Ella le miró de hito en hito, como si aquellas palabras hubieran sido una especie de bofetada a destiempo, como un alud imprevisible… Y él, por suerte, se dio cuenta de lo malinterpretadas que habían sido las intenciones que revestían su frase…
— No, mamá, no pienses nada raro. Si no me parece mal, ni te lo echo en cara. Más bien es un alivio para mí. Me parece fenomenal que tu vida mejore. Es lo que siempre he querido, que terminaras por olvidar todo aquello… Y si no lo olvidas, por lo menos que no te mate, como estuvo haciendo…
Fue entonces cuando ella se decidió a hablarle de don Lucas, el nuevo párroco.
— Verás, Luis, es que desde que ha venido un nuevo cura a la parroquia, estoy mejor. Este hombre me comprende y me está ayudando mucho.

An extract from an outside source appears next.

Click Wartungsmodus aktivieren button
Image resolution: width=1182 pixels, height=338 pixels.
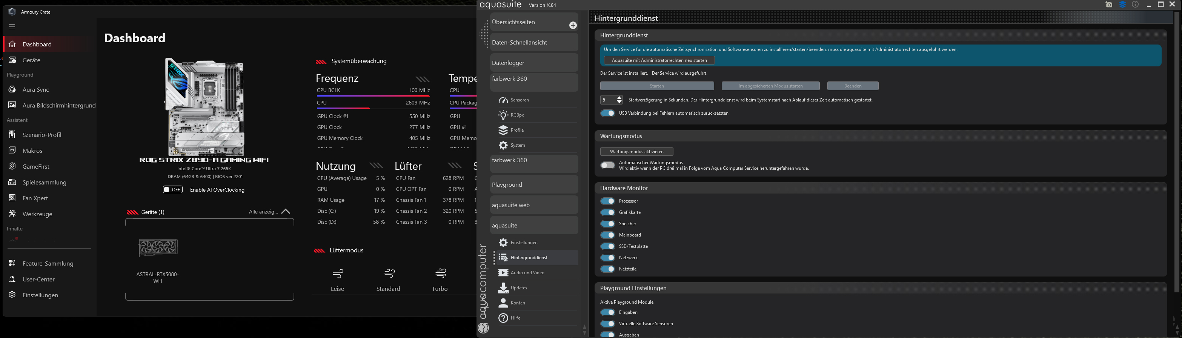pyautogui.click(x=636, y=152)
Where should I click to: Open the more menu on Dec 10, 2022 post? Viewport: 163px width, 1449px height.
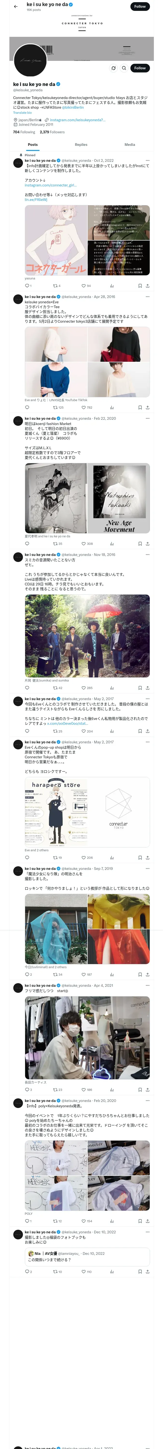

El ayudante del fiscal nunca había sido muy exigente en materia religiosa, y le sorprendió esta nueva postura de su madre, después de todo lo que había pasado con el anterior sacerdote de la parroquia. No es que se fuera a escandalizar porque su madre rehiciera su vida, aunque intuía que tal cosa era imposible, pero sí se alertó, ante las posibles consecuencias de una relación de este tipo… Pero prefirió mantener un silencio expectante, sabía que su madre diría más…
— No te puedes ni figurar lo que me ayuda cada semana. Aunque tampoco te puedes ni figurar lo imbécil que es la gente. Lo que le gusta el chismorreo, lo que goza con hacer daño. Empieza a correr el rumor de que don Lucas y yo estamos liados. Figúrate, a nuestros años. Como si yo pudiera dejar de querer a tu padre…
Por un momento, colgada sobre el quicio de la última frase, apareció el recuerdo del único hombre de quien estuvo enamorada, y Luis creyó a pies juntillas lo que le decía su madre. Llegó a la conclusión de que aquel hombre ejercía de psicólogo con ella, y eso no le pareció mal. Aunque barruntó cierto peligro en el escándalo, supuso que el tiempo acabaría por demostrar lo torticero de la maledicencia.
Desde ese momento, dilató más sus vueltas a casa, hasta que se convirtieron casi en esporádicas.
Cada día le absorbía más el trabajo. Sus jefes se dieron cuenta de la capacidad de hurón insaciable que tenía aquel joven abogado. Era uno de los mejores en interpretar y desentrañar el contenido, a veces enrevesado, de algunos de los expedientes que manejaban.
Sin embargo su llegada al ámbito penal fue casual. Otro compañero, Ernesto, le pasó por error un expediente. Luis, con su curiosidad insaciable, antes de devolvérselo hojeó los documentos que lo formaban, hasta que le pudo la curiosidad y le pidió al compañero que le dejara estudiar el caso. Ernesto le miró un poco extrañado y se encogió de hombros; a él le sobraba el trabajo y le faltaban ganas. Luis se zambulló en un caso de un homicidio por imprudencia (un accidente laboral) y en pocos días llegó a la conclusión de que el cliente del despacho, efectivamente, podría ser acusado de homicidio involuntario como pretendía la familia del fallecido a poco que el fiscal anduviese espabilado.
Así lo dijo a sus jefes y estos le miraron asustados y extrañados, puesto que nunca ningún inexperto pasante que hubiera habido en el despacho se había atrevido a poner en entredicho una línea de defensa. Pero tampoco era costumbre del despacho perder un juicio de estas características, pues en la resolución satisfactoria de estos asuntos para los intereses de sus clientes habían cimentado buena parte de su fama. Todos habían pensado que se podría demostrar que fue un accidente laboral con un fatal desenlace.
— ¿Tú que harías?
A Luis se le nublaron los colores, aunque respondió sin dudas.
— Pactaría una indemnización, si es posible, y rezaría para que el fiscal se conforme, no actúe de oficio y no coteje con detalle esta declaración con esta otra.
Leyeron ambos documentos y de inmediato reaccionaron. La lectura continua como si fuera un solo texto, lo cambiaba todo. No perdieron el juicio, pues no se llegó a celebrar y el fiscal no cotejó aquellas declaraciones.